The Village

The Village had no place to hide. They’d planned it that way from the very beginning. Decades later, the influence of the Company could still be felt.
They’d laid out the streets in an arcane pattern which would have been instantly recognizable to ancient alchemists. It was reasonable after all, since the Company were modern alchemists. However, they were no longer trying to convert base elements into gold, but into bombs.
The Company was all about control. It had to be. What with such volatile elements under their purview, control was a matter of life and death. The only problem was that they did not know when to stop.
They thought the same about their employees as the elements that they worked with – unknown, potentially dangerous. The Overseer decided early on to keep them isolated from the city at large and then to further segregate them by function. It was best to keep the workers from mingling with the supervisors, and both from regular citizens. Explosions could not be ruled out. Separation was for everyone’s safety.
They’d done their job too well. Even now the people who lived in the Village, no longer a Company town, still were isolated from the rest of the city and suspicious of anyone who had not lived there for at least 20 years. Even that wasn’t a free pass, with any aberrant behavior transforming a “friend” to a “foe” at the speed of a post on their neighborhood watch’s Facebook page.
The layout of the neighborhood created invisible walls that focused energy and attention inwards. It was a feedback loop. It was a closed circuit. Day after week after month after year it built up with no release. Like crabs in a pot, they clawed at each other, keeping the whole group down, preventing escape. Little did they know that they were all doomed.
Only the Overseer could have predicted this.
It was his plan all along.
On the surface it seemed like a great place to live. All the houses were built by the Company for their workers. The school, the library, even the gymnasium were provided. All the workers had to do was show up to work and put in eight hours every day excepting Sundays. Everything was paid for through their wages. They didn’t have a lot of money left over for personal needs, but they felt it was a fair trade-off to be able to live in a model community. They were told that here their children would be safe, protected from the dangerous elements of the rest of the city.
This inward-facing community was their undoing. With no new information, no variety, no challenge to the status quo, the Village stagnated and degenerated. It became inbred, where aberrant and defective ways of thinking became the norm rather than the exception.
They never saw it coming. The wall surrounding their village and their minds was invisible but no less effective because of it. Perhaps it was more effective because it was invisible. They didn’t know they were trapped, thus they had no reason to try to escape. Why would they? It was perfect here, they all agreed. Those that didn’t agree were silenced in the way that works best – by declaring them crazy. Why martyr someone by forcing them to leave the community? Excommunication wasn’t just for the Church. It was far better to keep them as an example of how not to behave.

Invisible walls.

Have you ever come across a wall that you didn’t even know was a wall?

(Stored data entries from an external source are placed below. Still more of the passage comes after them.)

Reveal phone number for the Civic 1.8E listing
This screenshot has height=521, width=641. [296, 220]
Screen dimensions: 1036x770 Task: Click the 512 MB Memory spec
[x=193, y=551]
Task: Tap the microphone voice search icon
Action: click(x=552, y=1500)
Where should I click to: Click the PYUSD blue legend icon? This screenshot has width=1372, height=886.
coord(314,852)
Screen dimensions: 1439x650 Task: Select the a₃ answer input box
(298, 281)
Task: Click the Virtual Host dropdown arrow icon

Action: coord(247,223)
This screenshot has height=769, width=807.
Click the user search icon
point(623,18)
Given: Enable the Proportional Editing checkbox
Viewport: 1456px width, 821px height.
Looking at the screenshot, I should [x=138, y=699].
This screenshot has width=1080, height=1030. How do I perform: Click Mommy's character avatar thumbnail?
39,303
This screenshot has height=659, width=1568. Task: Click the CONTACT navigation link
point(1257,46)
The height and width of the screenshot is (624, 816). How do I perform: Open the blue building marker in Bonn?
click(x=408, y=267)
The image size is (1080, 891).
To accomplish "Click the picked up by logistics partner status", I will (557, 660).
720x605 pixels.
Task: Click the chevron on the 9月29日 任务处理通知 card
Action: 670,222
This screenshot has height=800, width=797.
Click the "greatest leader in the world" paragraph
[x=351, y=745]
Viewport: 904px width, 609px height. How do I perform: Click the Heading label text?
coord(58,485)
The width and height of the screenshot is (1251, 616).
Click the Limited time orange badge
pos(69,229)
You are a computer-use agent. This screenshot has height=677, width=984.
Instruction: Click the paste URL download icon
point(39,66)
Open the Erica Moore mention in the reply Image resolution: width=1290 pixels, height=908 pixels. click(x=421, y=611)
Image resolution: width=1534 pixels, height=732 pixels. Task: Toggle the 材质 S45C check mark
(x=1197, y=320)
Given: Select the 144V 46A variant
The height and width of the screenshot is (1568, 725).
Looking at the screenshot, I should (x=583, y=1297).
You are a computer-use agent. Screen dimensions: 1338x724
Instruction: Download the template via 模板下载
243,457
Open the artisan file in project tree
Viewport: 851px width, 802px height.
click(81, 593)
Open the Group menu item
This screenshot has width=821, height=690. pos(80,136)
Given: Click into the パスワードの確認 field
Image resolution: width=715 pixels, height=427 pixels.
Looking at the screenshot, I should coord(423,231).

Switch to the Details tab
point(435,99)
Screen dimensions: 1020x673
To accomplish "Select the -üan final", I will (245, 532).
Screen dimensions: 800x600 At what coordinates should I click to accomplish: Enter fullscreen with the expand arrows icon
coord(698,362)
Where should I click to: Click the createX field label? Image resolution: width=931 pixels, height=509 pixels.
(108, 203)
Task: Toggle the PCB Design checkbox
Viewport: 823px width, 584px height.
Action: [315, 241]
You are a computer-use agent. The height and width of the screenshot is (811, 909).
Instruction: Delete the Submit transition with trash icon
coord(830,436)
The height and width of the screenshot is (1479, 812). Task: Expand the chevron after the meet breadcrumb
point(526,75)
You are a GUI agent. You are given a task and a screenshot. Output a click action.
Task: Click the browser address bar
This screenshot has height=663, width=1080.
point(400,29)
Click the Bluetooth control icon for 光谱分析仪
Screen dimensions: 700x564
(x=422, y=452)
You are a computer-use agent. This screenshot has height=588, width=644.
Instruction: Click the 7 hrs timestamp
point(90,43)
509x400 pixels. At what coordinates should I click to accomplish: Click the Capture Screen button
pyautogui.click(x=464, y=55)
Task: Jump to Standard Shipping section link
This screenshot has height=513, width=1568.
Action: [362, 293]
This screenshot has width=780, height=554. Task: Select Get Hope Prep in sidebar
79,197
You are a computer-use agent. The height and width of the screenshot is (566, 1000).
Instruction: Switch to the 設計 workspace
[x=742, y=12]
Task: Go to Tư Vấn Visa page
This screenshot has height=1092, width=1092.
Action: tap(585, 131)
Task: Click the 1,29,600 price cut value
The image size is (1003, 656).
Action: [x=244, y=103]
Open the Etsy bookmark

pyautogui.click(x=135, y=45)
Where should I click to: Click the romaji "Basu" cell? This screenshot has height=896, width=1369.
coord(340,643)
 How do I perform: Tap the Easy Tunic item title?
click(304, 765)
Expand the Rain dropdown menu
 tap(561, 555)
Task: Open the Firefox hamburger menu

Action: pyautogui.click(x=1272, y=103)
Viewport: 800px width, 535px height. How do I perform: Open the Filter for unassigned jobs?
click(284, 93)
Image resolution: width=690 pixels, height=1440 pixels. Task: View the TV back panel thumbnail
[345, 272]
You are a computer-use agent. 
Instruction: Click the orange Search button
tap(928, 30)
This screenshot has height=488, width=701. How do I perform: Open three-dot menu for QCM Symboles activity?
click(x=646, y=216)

There is a wall at the library. We have an open part of the counter. The counter is very long, and one of the ways behind it is to the left. People see it as a wall. If their children run behind the counter, they stand, helplessly, calling to their children. Come back, they say. The children ignore them. They will never cross that line to come behind the counter to get their children unless we tell them to. It is programmed into them.

Now it is more interesting. Now we have the DVDs that are on hold behind the counter. They started getting taken by people who didn’t have them on hold, so we had to move them here. The shelf for these holds is right next to the end of the counter. We’ve told the regulars to just go ahead and get their DVDs if we are busy. They still see the wall. They still don’t want to. Sometimes they will stop, just at the color change on the carpet, and lean in as far as they can to get their movies.

And it got me to thinking. What other walls are there? What else is there in my head that I’ve been programmed into thinking is something that can’t be done, some rule that I’m breaking?

The view from the patron’s side.

The “wall”.

The view from our side. Notice that the carpet is different on our side versus their side.

That dark blue line is used throughout the building, wherever there is a post or a counter. It probably makes it easier to blend carpets when they come together around a difficult corner. I don’t know if the blue part is the bit that stops people, or that it is the end of the counter.

What “walls” do you have? What prevents you from doing something? What has been programmed into you, that you needed to know then but don’t need to know now? What have you generalized as a “rule” that really is a “suggestion”?